Starting at the top of the data and ending with the line that holds "Απρίλιος 2022 (730, 1322)", transcribe each line exactly; include both ends.
[[ MATERIAL FOR THIS TASK open ]]
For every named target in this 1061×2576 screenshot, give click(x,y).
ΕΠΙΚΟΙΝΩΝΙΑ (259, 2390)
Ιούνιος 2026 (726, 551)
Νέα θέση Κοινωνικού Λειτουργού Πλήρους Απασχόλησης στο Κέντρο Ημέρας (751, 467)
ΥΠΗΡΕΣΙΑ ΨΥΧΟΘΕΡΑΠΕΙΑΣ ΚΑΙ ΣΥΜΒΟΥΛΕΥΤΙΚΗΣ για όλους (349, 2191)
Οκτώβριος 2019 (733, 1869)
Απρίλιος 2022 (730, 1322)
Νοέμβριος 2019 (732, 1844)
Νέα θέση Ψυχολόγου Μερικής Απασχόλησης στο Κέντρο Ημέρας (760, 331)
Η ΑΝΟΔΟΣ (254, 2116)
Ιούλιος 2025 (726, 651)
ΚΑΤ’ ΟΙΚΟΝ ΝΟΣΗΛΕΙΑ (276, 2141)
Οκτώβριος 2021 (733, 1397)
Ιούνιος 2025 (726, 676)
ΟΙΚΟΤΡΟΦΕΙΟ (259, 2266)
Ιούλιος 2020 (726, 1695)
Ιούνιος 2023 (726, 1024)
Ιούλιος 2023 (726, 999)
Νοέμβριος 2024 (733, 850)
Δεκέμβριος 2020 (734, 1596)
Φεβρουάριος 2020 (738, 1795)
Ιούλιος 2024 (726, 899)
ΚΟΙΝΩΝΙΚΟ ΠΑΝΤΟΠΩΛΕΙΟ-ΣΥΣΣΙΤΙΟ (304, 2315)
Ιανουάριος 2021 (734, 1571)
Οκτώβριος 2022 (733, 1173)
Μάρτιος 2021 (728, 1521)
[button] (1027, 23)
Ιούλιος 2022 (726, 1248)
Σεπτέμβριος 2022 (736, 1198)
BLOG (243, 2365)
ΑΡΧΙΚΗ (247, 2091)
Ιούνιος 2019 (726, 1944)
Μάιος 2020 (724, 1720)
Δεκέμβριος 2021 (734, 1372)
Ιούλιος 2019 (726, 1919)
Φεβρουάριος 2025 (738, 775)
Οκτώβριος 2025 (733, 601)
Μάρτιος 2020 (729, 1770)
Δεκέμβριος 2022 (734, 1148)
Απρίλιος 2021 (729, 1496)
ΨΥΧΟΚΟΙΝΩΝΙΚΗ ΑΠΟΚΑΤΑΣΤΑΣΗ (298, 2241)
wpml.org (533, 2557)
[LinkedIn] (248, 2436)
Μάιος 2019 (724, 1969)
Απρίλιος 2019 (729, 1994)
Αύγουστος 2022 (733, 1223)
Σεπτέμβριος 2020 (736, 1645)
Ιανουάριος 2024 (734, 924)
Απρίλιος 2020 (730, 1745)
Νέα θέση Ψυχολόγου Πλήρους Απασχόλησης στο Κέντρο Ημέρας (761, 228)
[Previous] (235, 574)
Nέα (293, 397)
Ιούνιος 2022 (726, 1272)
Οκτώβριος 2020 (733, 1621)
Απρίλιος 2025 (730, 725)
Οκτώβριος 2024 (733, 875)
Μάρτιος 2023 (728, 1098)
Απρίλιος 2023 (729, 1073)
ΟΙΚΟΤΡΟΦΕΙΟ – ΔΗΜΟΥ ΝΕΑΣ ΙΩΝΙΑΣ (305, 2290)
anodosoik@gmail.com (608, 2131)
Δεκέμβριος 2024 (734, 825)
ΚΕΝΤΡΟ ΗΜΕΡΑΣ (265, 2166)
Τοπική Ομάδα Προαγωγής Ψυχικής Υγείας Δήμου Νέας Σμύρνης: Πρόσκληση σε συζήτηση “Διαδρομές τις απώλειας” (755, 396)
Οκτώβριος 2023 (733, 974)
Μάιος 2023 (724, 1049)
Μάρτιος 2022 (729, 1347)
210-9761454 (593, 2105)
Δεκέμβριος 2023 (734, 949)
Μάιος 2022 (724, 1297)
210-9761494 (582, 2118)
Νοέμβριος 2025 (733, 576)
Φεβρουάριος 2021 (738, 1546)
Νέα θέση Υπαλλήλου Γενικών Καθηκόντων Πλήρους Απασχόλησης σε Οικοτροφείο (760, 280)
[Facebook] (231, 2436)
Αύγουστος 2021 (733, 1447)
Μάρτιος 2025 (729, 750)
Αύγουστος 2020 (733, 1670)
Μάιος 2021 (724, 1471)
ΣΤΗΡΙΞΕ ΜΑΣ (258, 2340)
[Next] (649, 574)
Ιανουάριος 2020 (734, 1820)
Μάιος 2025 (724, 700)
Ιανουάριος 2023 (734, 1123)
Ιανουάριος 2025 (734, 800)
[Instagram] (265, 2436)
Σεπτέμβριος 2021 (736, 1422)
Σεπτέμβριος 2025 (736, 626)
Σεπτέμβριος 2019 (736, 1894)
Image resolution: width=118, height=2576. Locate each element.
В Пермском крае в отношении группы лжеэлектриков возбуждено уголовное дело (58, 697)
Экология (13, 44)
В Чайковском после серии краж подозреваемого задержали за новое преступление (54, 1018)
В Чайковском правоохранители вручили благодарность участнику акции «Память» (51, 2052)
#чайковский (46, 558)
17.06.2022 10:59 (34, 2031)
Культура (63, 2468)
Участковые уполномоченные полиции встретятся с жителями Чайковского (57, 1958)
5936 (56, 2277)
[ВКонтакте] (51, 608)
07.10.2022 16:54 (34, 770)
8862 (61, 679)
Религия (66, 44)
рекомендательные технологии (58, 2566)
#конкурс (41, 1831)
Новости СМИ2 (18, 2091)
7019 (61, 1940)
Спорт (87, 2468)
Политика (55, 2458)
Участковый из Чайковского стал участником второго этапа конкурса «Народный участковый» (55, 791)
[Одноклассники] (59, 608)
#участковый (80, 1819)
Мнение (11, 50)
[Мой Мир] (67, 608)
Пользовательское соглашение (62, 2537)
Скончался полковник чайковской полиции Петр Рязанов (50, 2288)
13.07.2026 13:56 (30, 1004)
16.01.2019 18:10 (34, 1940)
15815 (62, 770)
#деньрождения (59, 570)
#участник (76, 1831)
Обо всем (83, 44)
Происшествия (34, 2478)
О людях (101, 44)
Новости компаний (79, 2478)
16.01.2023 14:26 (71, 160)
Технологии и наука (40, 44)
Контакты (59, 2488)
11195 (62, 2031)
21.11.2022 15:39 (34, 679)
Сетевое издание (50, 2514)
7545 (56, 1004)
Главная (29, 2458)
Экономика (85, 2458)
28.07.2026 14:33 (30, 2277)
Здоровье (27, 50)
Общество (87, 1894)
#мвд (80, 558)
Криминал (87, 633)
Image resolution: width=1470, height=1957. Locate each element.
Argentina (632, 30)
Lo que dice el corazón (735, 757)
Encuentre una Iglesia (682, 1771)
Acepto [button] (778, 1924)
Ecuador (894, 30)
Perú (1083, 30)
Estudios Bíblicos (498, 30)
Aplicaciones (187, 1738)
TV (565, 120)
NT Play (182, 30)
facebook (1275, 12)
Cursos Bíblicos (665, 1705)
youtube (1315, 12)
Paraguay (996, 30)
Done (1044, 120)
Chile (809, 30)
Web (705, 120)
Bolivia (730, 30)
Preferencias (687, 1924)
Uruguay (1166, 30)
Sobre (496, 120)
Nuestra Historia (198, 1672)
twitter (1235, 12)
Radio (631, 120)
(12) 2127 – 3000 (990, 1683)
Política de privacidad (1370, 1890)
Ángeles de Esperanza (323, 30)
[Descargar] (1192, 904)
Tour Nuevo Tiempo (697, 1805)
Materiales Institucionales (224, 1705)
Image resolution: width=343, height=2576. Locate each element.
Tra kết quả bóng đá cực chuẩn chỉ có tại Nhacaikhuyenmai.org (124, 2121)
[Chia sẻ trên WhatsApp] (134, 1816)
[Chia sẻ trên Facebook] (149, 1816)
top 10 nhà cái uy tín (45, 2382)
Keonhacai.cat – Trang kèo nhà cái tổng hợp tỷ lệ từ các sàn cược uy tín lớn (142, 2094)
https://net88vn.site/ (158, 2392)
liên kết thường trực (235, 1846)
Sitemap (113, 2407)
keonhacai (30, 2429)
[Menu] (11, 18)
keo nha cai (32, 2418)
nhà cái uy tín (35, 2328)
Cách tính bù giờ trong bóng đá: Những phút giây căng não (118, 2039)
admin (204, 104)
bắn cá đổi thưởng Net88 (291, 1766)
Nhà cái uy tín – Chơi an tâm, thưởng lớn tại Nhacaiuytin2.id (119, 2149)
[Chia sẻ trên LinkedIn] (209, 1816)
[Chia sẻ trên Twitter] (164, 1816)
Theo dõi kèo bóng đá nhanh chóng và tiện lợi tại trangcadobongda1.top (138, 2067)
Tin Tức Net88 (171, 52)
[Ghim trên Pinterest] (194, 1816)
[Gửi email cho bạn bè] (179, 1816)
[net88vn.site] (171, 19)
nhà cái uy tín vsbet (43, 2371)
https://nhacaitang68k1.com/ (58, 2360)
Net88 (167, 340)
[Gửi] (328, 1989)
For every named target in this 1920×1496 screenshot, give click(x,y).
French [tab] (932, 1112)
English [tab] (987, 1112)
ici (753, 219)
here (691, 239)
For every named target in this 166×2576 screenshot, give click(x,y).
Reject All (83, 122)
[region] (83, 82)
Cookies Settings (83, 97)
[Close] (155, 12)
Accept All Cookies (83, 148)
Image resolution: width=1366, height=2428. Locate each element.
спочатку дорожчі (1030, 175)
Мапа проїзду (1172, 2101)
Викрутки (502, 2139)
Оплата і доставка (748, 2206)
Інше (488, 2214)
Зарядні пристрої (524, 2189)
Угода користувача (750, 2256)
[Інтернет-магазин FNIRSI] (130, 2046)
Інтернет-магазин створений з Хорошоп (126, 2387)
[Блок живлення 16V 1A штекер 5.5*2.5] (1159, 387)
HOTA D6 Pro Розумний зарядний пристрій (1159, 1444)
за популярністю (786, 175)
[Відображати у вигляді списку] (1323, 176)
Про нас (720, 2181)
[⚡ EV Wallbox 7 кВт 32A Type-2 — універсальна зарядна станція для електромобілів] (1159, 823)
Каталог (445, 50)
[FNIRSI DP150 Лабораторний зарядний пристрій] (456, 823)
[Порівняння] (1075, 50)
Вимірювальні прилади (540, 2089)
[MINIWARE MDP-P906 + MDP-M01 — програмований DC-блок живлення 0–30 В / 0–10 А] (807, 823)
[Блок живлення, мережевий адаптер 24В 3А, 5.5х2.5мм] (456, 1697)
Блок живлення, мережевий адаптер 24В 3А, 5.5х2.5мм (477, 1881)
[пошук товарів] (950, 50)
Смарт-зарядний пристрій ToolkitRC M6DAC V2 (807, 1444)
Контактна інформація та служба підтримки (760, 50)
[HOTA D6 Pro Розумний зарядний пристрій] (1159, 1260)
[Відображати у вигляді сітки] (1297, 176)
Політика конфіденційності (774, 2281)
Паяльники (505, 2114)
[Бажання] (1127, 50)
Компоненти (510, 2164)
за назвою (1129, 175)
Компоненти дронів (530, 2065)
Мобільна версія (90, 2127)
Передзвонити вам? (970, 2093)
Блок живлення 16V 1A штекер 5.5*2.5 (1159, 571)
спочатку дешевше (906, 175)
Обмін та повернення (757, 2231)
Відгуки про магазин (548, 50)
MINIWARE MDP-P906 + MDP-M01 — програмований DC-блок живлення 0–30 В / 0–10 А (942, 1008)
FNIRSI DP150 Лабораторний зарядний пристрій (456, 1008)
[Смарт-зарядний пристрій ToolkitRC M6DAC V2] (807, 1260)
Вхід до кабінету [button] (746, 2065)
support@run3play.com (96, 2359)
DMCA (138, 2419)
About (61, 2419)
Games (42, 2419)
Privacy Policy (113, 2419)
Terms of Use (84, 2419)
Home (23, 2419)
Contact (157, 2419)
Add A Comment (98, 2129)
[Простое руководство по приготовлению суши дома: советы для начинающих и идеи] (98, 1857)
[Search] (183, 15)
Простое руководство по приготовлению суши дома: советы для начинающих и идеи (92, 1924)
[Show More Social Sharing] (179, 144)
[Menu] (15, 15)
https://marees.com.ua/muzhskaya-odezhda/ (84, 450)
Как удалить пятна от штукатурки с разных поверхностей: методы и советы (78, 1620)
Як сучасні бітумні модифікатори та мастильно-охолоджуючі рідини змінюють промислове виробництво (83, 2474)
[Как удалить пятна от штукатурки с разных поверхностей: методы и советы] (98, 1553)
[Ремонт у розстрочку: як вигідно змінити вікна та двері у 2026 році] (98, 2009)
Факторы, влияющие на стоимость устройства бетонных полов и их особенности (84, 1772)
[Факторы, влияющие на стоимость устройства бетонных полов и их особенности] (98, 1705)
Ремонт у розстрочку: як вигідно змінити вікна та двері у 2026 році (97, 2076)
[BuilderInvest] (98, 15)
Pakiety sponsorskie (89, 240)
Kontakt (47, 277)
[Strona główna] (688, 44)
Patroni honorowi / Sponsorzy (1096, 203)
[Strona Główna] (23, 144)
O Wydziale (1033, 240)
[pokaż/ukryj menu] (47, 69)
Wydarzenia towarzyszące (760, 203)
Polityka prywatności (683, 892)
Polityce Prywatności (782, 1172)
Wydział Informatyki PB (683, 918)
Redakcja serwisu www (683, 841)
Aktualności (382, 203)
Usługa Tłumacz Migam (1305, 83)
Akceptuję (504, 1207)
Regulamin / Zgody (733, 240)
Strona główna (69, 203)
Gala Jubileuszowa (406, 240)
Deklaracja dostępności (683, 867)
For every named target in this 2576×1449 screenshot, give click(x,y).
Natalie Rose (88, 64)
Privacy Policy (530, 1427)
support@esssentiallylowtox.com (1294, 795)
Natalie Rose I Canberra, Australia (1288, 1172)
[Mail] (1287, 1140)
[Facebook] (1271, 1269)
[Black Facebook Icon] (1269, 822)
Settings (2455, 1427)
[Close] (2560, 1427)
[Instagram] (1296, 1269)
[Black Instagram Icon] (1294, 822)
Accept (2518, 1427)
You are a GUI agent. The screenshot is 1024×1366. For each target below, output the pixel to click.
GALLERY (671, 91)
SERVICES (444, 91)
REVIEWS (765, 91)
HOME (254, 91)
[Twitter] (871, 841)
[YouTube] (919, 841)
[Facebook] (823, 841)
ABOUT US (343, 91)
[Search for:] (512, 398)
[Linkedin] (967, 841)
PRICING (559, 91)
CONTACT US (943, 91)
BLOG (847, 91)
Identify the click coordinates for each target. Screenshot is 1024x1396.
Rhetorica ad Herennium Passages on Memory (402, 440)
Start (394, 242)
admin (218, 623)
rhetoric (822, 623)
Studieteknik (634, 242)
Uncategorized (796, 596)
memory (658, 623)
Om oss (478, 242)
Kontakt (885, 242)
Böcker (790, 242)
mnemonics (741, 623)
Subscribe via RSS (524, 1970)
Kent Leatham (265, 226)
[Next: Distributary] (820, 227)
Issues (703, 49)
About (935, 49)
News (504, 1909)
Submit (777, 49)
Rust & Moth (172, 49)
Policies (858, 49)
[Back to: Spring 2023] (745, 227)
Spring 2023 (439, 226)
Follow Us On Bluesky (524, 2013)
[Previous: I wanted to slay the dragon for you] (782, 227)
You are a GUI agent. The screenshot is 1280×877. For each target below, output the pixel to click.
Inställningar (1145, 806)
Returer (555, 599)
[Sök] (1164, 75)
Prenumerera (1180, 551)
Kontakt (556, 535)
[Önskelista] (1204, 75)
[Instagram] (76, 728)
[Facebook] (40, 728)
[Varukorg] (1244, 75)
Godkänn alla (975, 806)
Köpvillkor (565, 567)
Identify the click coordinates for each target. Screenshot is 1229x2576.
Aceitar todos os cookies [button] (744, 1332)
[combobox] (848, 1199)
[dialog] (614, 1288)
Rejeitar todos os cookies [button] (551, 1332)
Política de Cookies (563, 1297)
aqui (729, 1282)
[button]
[[ MATERIAL FOR THIS TASK closed ]]
→ **ANSWER**
For every named target in this 1061×2576 screenshot, give click(x,y).
ΕΠΙΚΟΙΝΩΝΙΑ (259, 2390)
Ιούνιος 2026 (726, 551)
Νέα θέση Κοινωνικού Λειτουργού Πλήρους Απασχόλησης στο Κέντρο Ημέρας (751, 467)
ΥΠΗΡΕΣΙΑ ΨΥΧΟΘΕΡΑΠΕΙΑΣ ΚΑΙ ΣΥΜΒΟΥΛΕΥΤΙΚΗΣ για όλους (349, 2191)
Οκτώβριος 2019 (733, 1869)
Απρίλιος 2022 (730, 1322)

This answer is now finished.